Dataset includes the following information:
- "in-store" - indicating whether the purchase was made online or in-store (online = 0, in-store = 1)
- "age" - indicating the customer age
- "items" - indicating the number of items purchased per transaction
- "amount" - indicating the amount spent in USD per transaction
- "region" - indicating the region in which the transaction was made (north = 1, south = 2, east = 3, west = 4)
The goal for Task 1 is to perform an initial exploratory data analysis and to specifically answer the questions:
- Do customers in differnt regions spend more per transaction? Which regions spend the most/least?
- Is there a relationship between the number of items purchased and the amount spent?
The goal for Task 2 is to dive deeper into the data by implementing 3 different classification algorithms. The models used were Decision Tree, Random Forest, and Gradient Boosting. The analysis was performed with the following questions in mind:
- Are there differences in the age of customers across the different regions? If so, can we predict the age of a customer in a region based on the other demographic data?
- Is there any relationship between the age of a customer and whether a purchase was made online or in-store? Do any other factors correlate to whether a purchase was made online or in-store?

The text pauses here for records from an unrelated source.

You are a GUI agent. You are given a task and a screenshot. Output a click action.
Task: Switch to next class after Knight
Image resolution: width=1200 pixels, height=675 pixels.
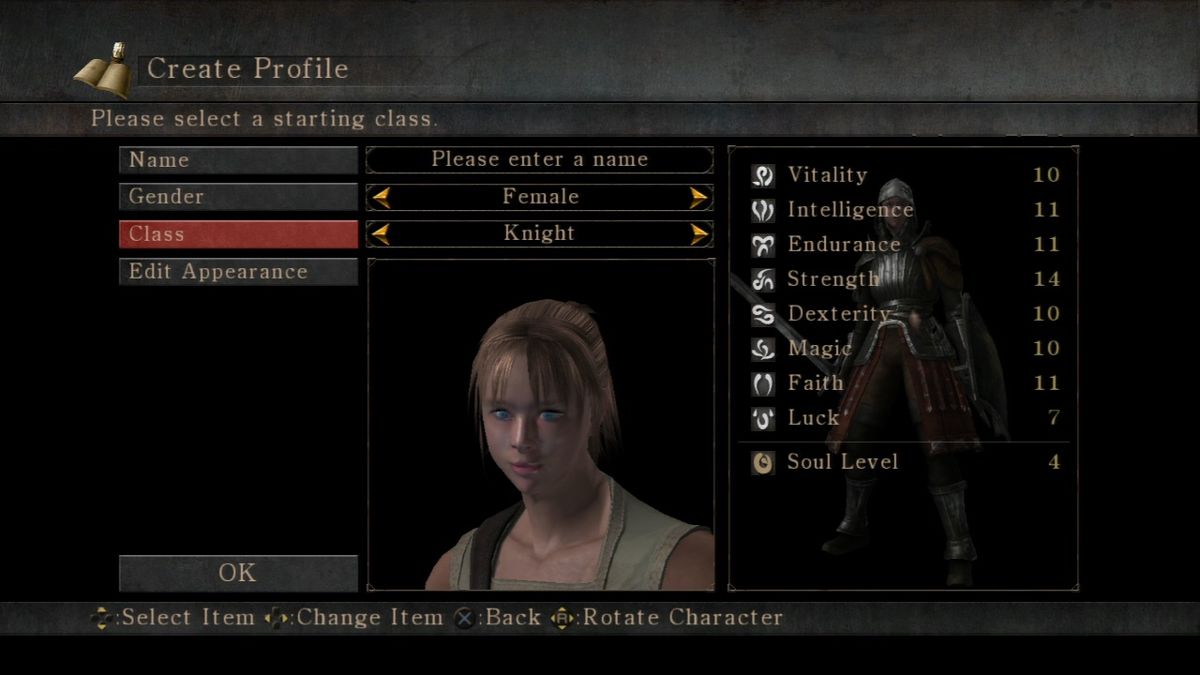coord(699,234)
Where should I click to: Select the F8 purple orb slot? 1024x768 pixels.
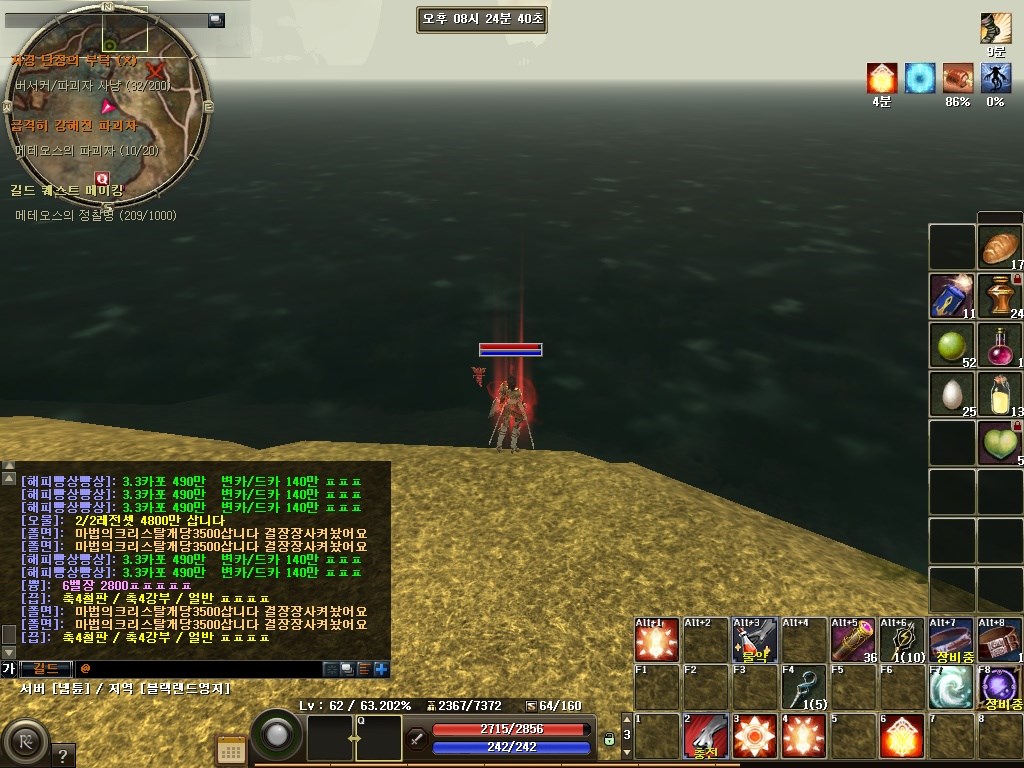(1000, 688)
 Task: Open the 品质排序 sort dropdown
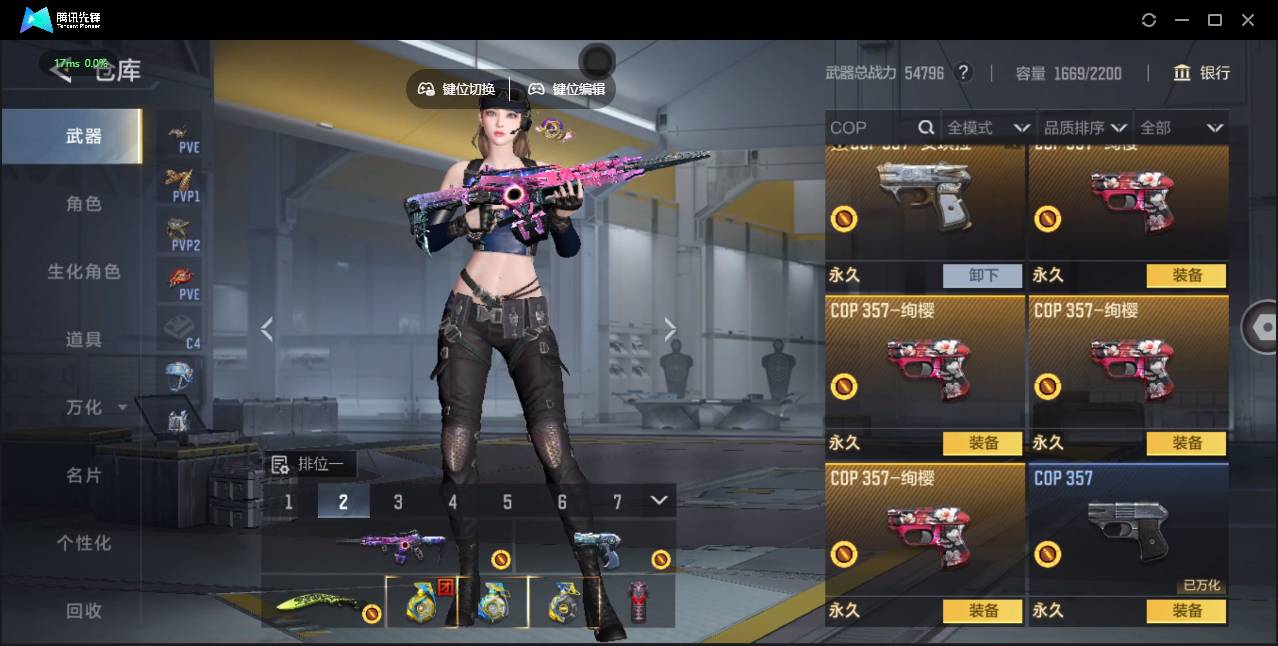pyautogui.click(x=1085, y=128)
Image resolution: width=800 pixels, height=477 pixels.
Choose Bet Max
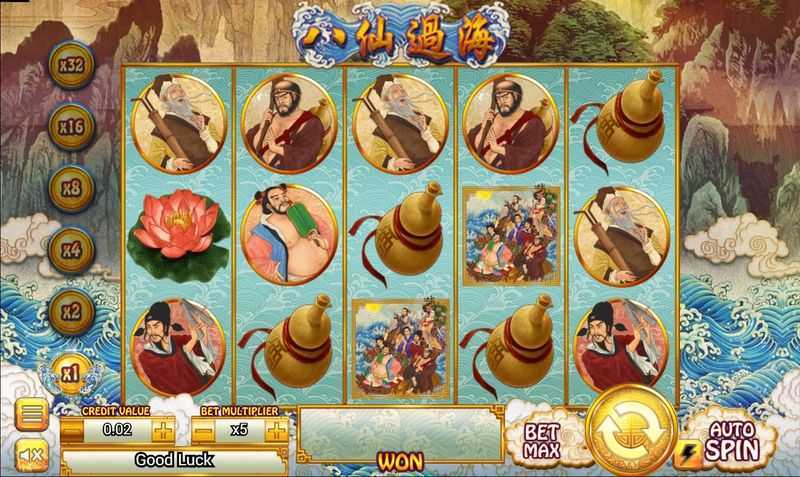point(543,439)
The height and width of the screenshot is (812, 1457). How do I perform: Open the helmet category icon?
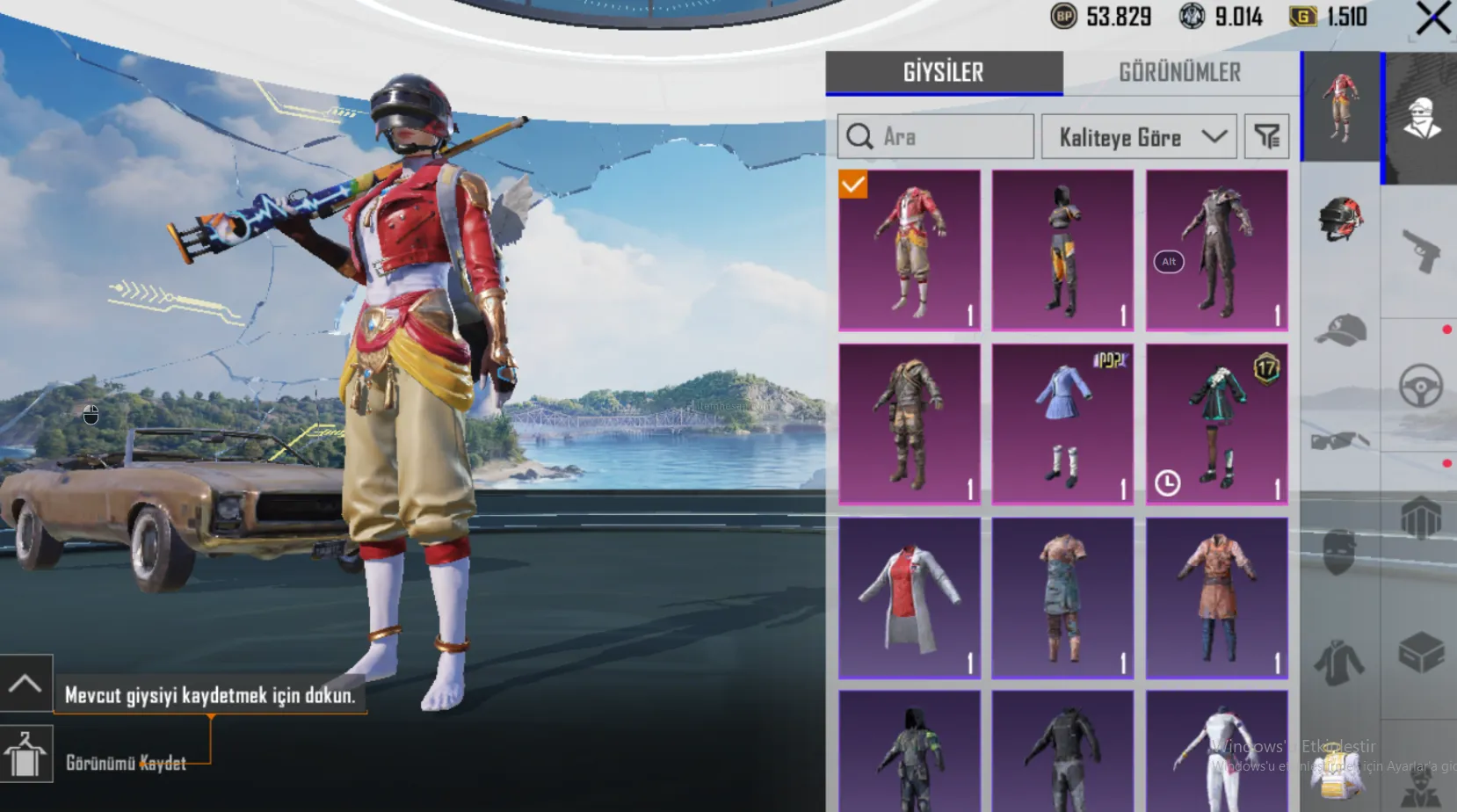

The results of the analysis are located in the attached PowerPoint in the form of a .pdf file, titled "Customer Purchasing Patterns Report". The PowerPoint was a group project/presentation, so I have credited my other group members on the first slide. Although the presentation was done as a group, all of the analysis in Python is my own work and all graphs used in the PowerPoint are from my analysis. The premise behind the presentation was to present results of the analysis along with recommendations to the company (Blackwell).